Meus amigos falavam de “blanc-black-beurre” sem pudor, identificando-se com essa novidade França, embora essa identidade ainda analisasse as raças uma vez que blocos sociais. Todos sabiam o quanto a sociedade francesa era racista, mas defendiam a utópica bandeira porque ela apontava para uma sociedade que aceitava a diferença, ainda que segmentada à francesa.
Juca argumentou corretamente que “o traço que distinguia os brasileiros no futebol está cada vez mais distribuído pelo mundo afora. Ótimo! Deixou de ser exclusividade dos inventores do jogo bonito de Didi, o Príncipe Etíope, do indígena Mané Garrincha, dos Ronaldos, Romário, Rivaldo, de Marta, de Pelé”.
Há um oferecido positivo nisso, mas há também uma guia para o Brasil. A resguardo do multiculturalismo racial deixou de ser nossa bandeira, com nossa conivência. No Brasil, tornou-se fora de voga falar de democracia racial. Uma porta para o cancelamento se abre caso alguém use leste termo na atualidade.
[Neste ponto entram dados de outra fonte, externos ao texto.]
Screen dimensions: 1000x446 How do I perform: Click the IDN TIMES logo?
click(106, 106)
Palavras uma vez que “mulato” foram proscritas do vocabulário pátrio por aqueles que buscam honrar claramente a sociedade entre negros explorados e brancos exploradores. Não há mais lugar para a apologia à mistura, vista uma vez que conciliatória e ingênua. O hibridismo racial entre nós é desvalorizado e não serve mais nem uma vez que uma utopia de região.
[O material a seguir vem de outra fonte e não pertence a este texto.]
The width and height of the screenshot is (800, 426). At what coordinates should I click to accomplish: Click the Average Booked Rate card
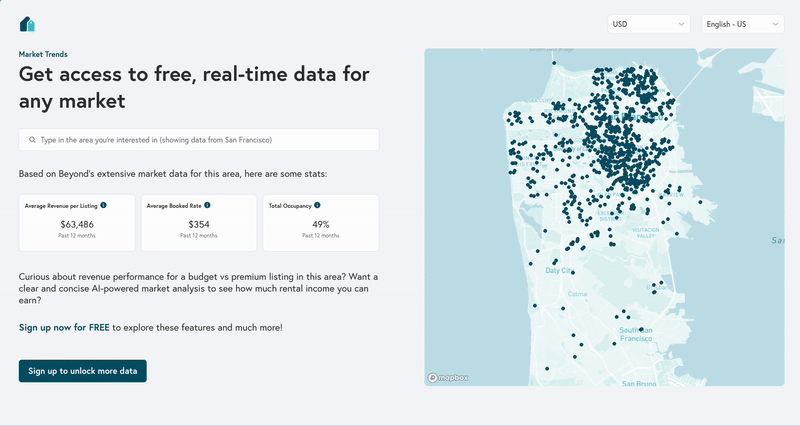pos(199,223)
É simples que o racismo não acabou no Brasil, muito menos na Europa. Levantar a bandeira da miscigenação não significa calar-se sobre nossas cicatrizes. Apesar de nossas chagas, ainda teríamos muito a ensinar sobre miscigenação ao mundo.
Mesmo com todas nossas deficiências, conseguimos uma mistura que não é aquela segmentada da França. A democracia racial nunca foi atingida, mas quem, apesar dos pesares, esteve mais primeiro do que nós, imperfeitos brasileiros?
Se quisermos deixar de ser colônias mentais do mundo europeu e americano, é preciso valorizar nossas riquezas sem vergonha ou autocomiseração. Que nos roubem a teoria, mas não a maternidade, finalmente fomos nós que gestamos a miscigenação para o mundo.